**Exercise goal**
Collect each line of the items below that contains the word "computer", matching case exactly.
** START **
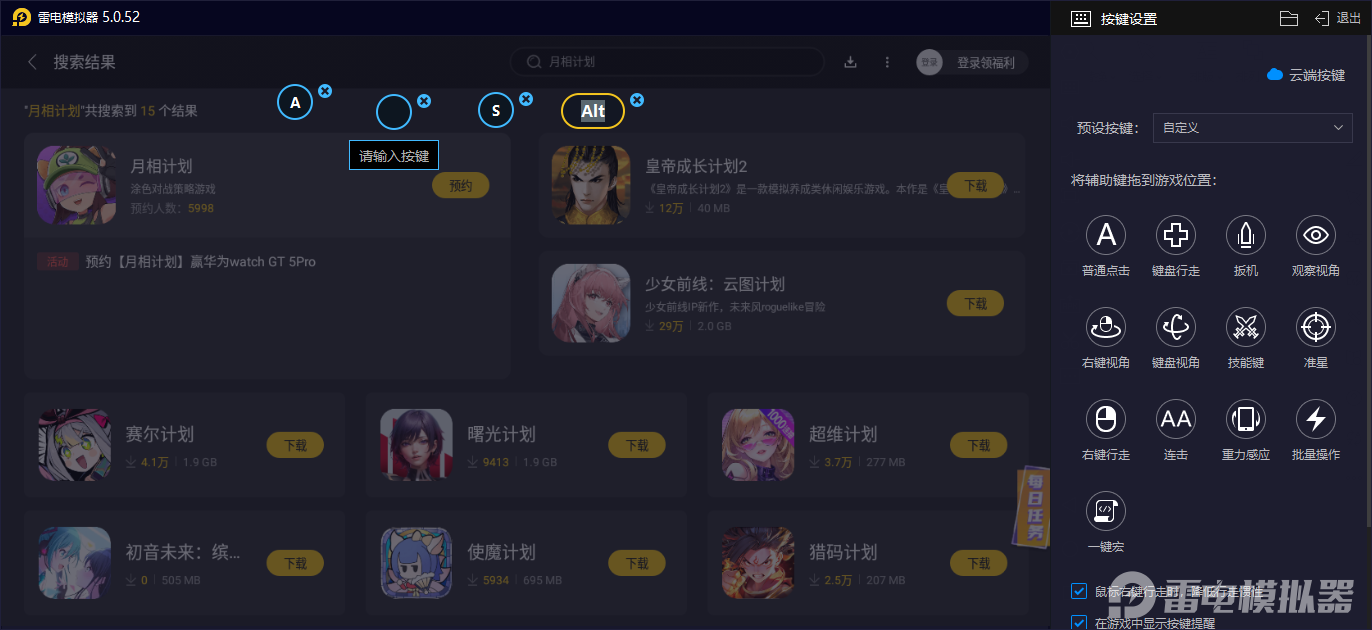Screen dimensions: 1372x630
Task: Expand the 预设按键 自定义 dropdown
Action: point(1253,128)
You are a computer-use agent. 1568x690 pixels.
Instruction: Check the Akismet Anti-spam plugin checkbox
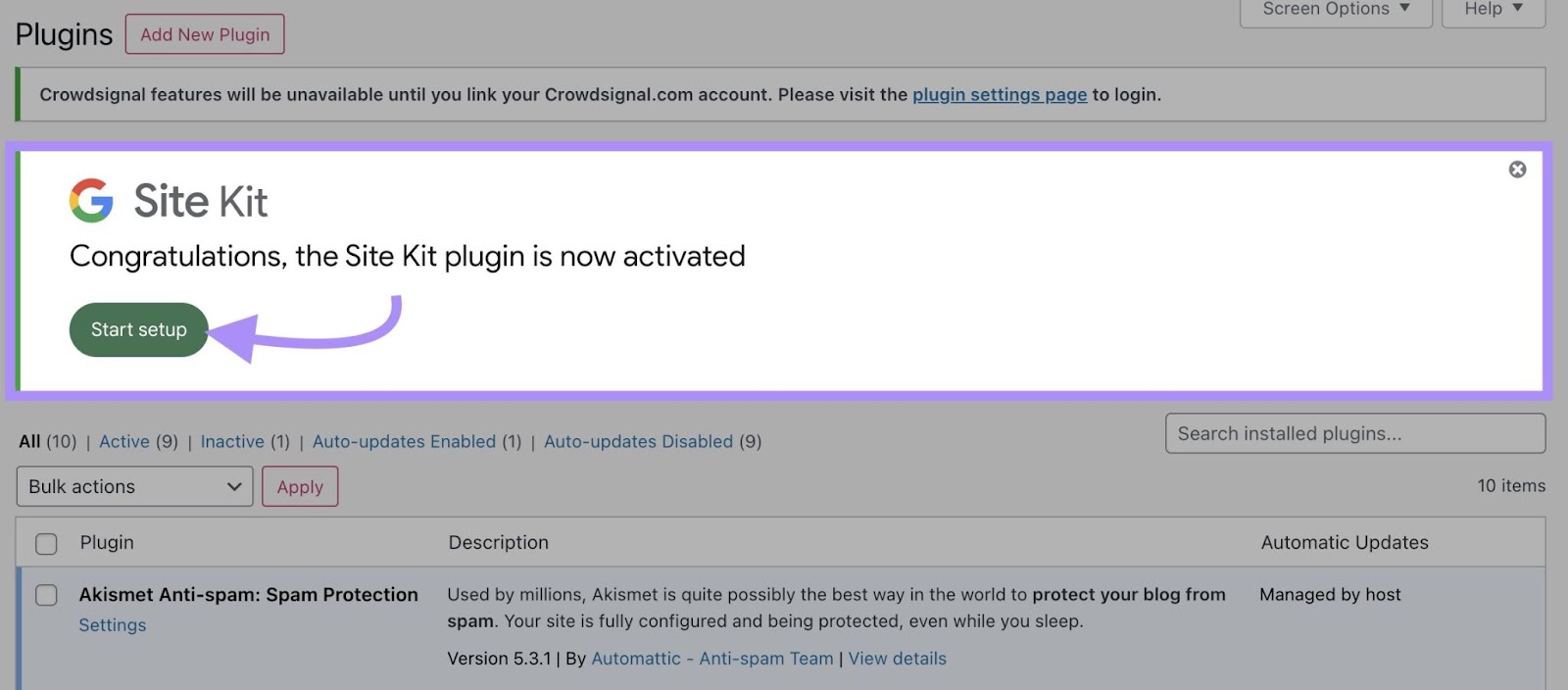(x=46, y=595)
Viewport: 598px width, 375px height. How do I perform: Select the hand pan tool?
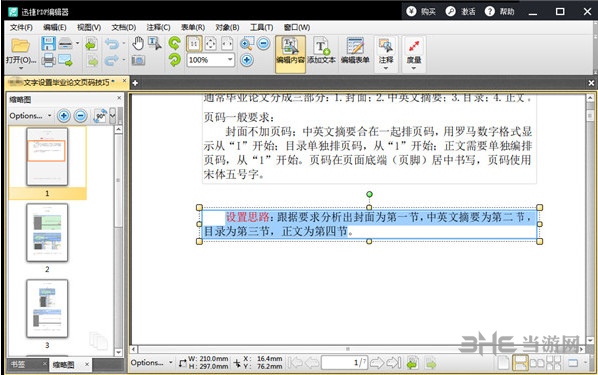coord(138,43)
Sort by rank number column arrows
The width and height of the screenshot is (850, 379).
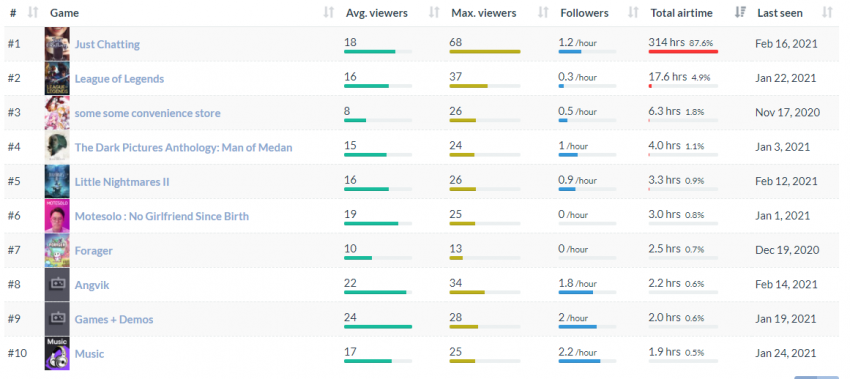33,13

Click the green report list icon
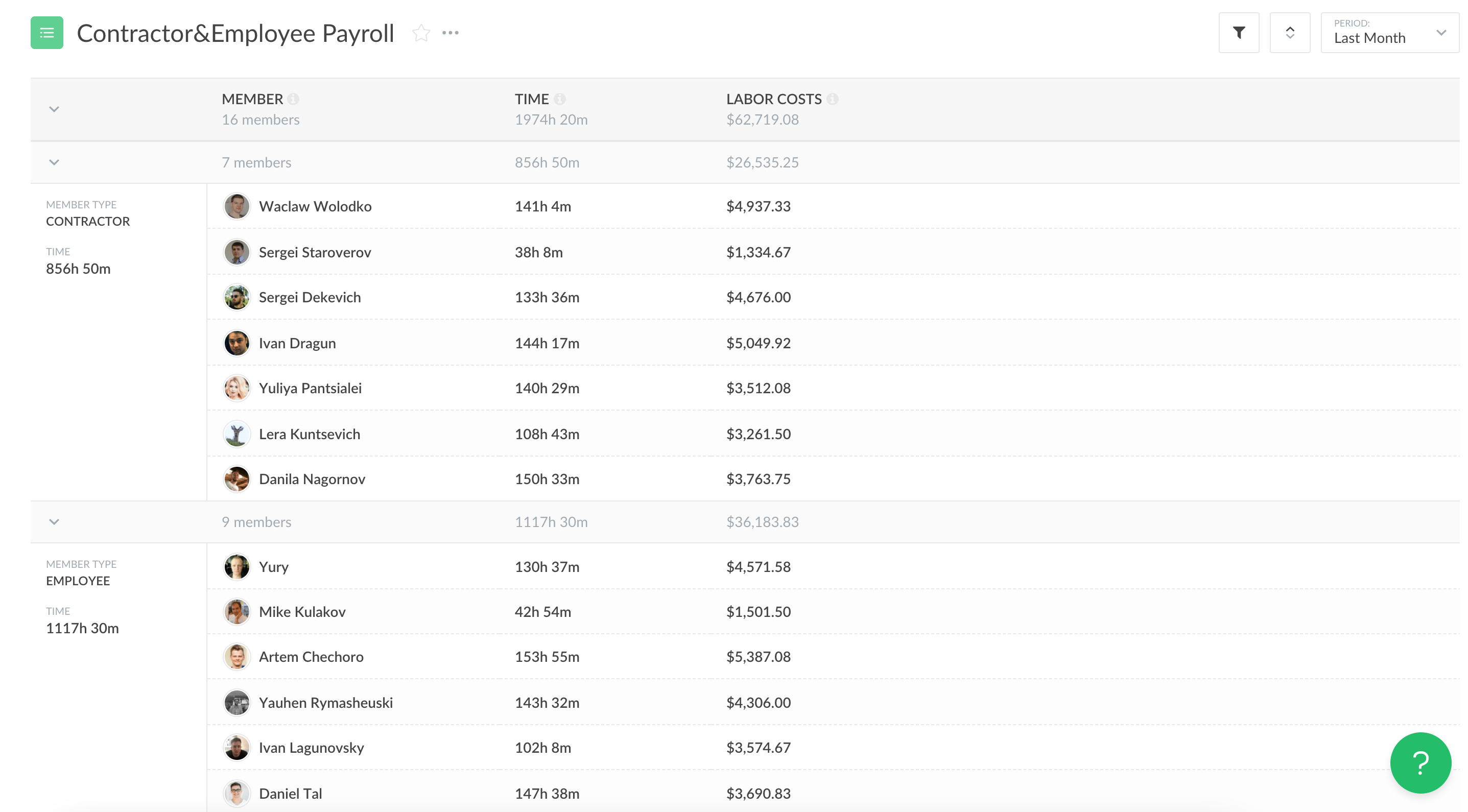(46, 33)
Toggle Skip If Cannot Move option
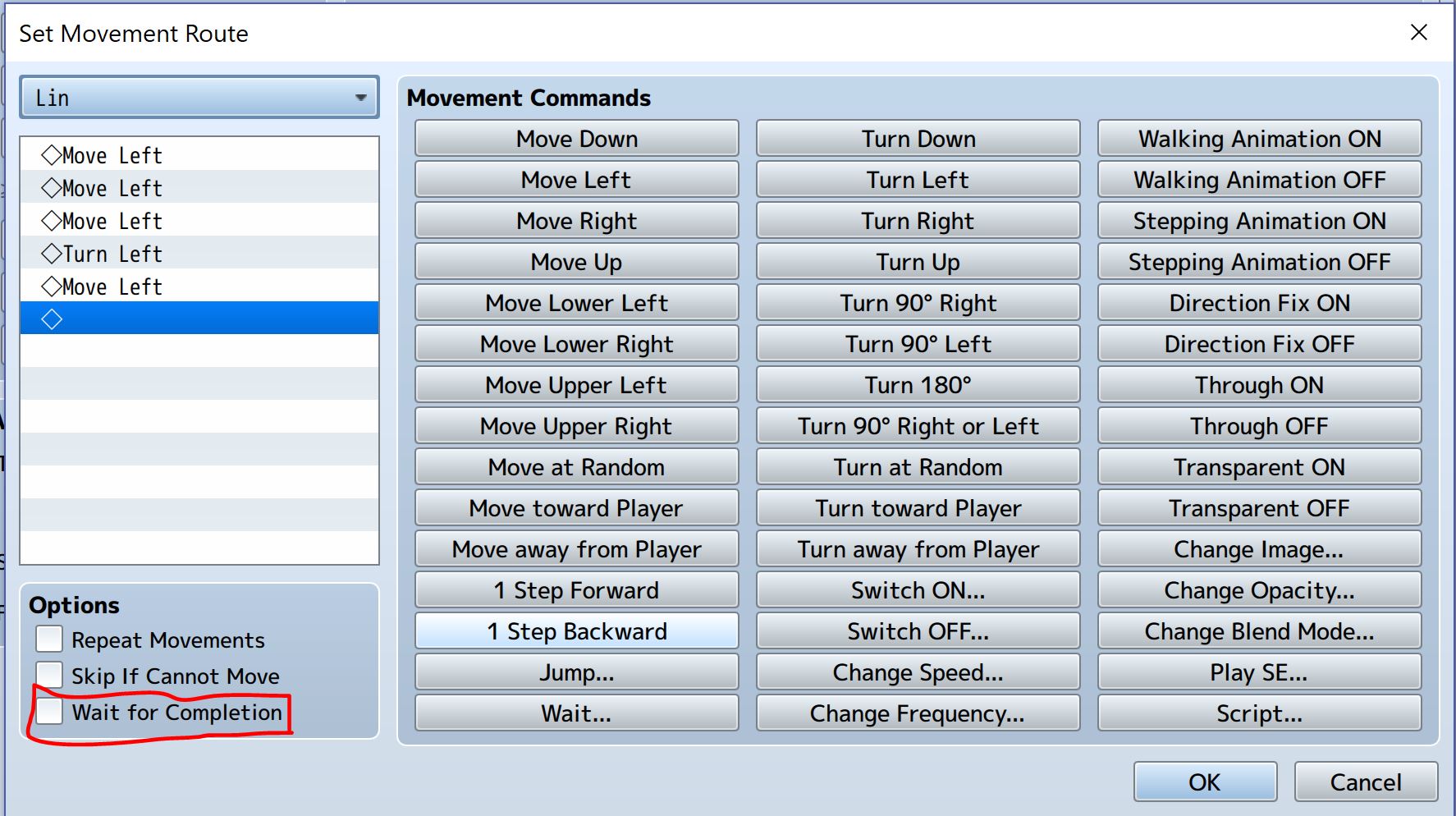The height and width of the screenshot is (816, 1456). click(x=49, y=676)
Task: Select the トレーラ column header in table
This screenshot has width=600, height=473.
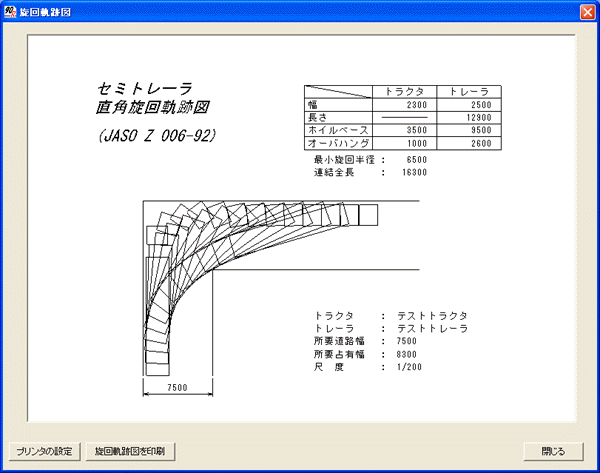Action: 470,91
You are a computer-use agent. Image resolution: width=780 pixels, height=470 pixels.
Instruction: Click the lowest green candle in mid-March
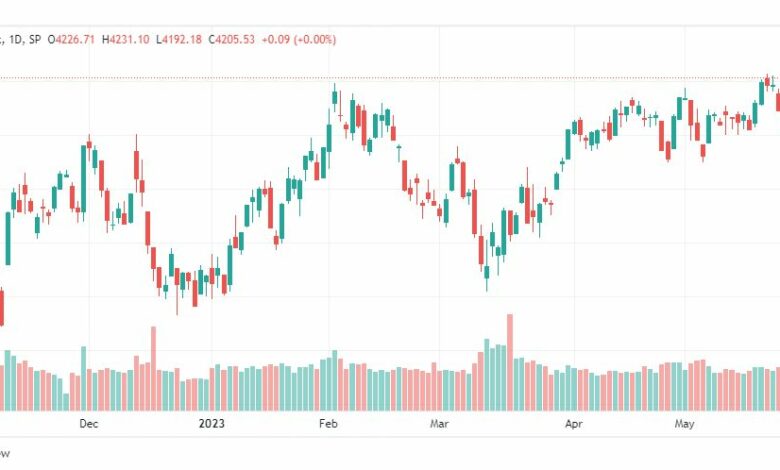487,274
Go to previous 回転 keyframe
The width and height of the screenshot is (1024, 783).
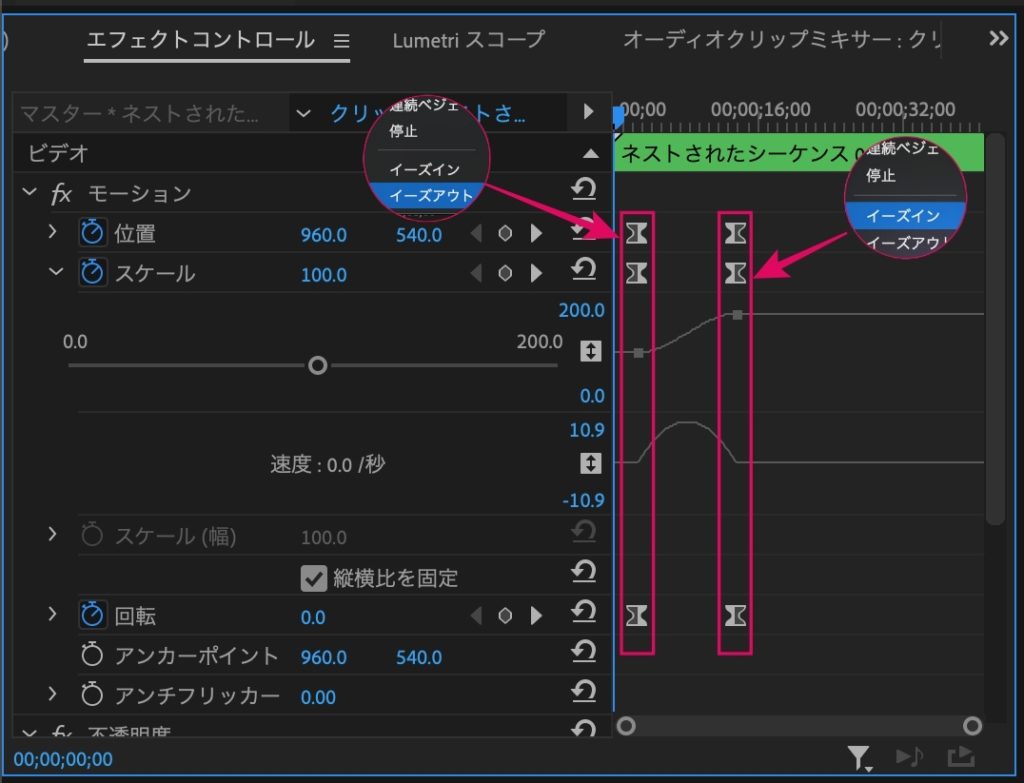[476, 615]
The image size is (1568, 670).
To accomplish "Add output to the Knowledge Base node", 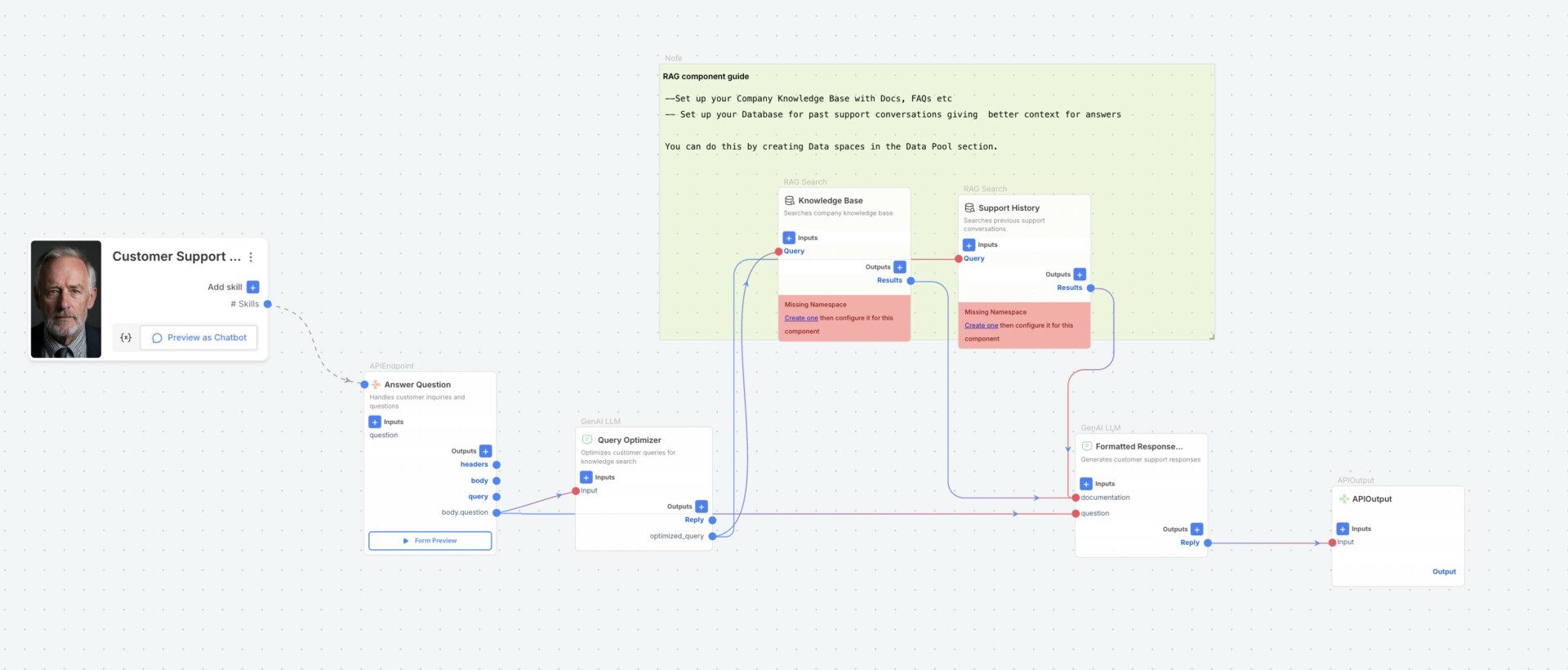I will click(899, 267).

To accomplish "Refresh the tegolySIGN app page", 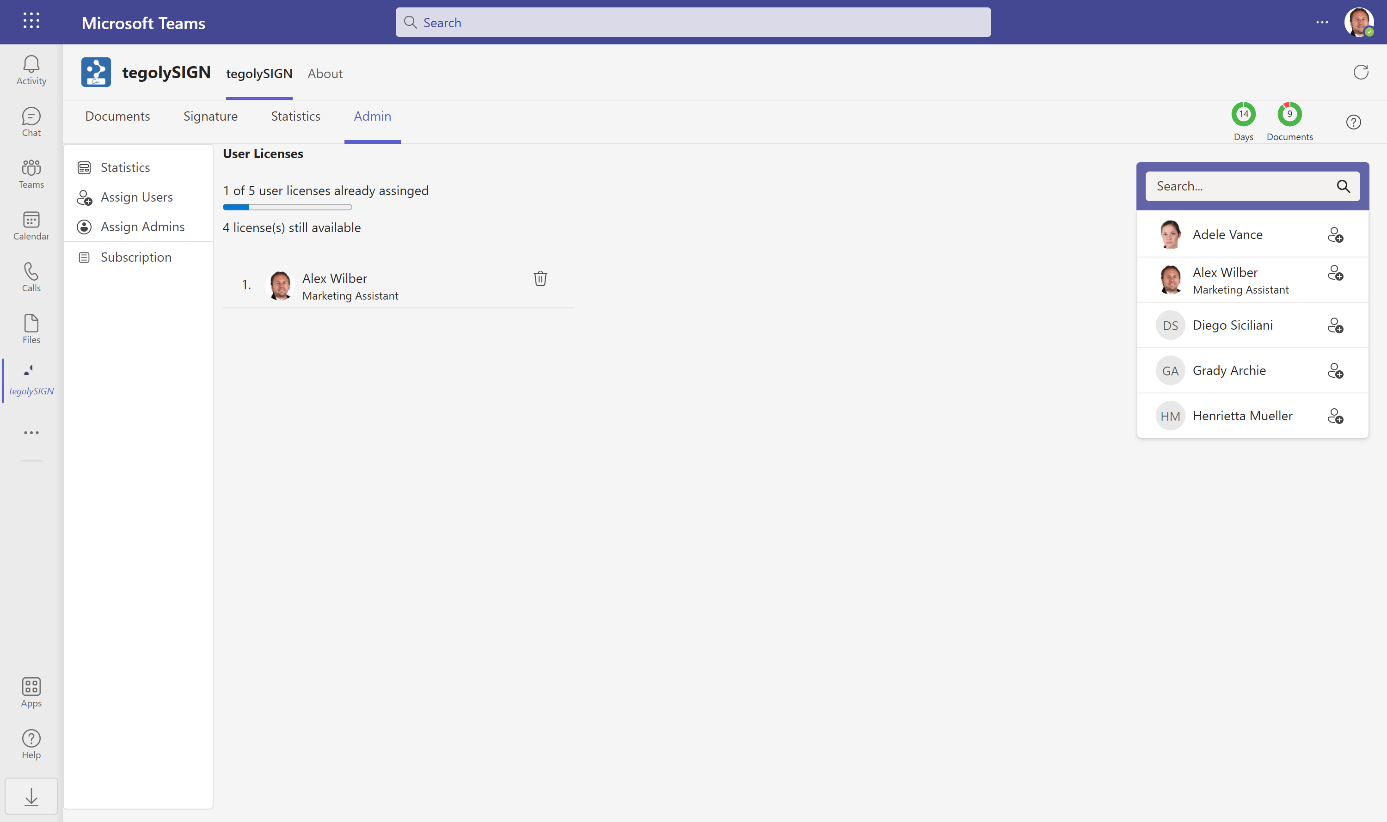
** END **
**Output of the exercise**
You are a computer-use agent. 1568x690 pixels.
You are a computer-use agent. Image resolution: width=780 pixels, height=470 pixels.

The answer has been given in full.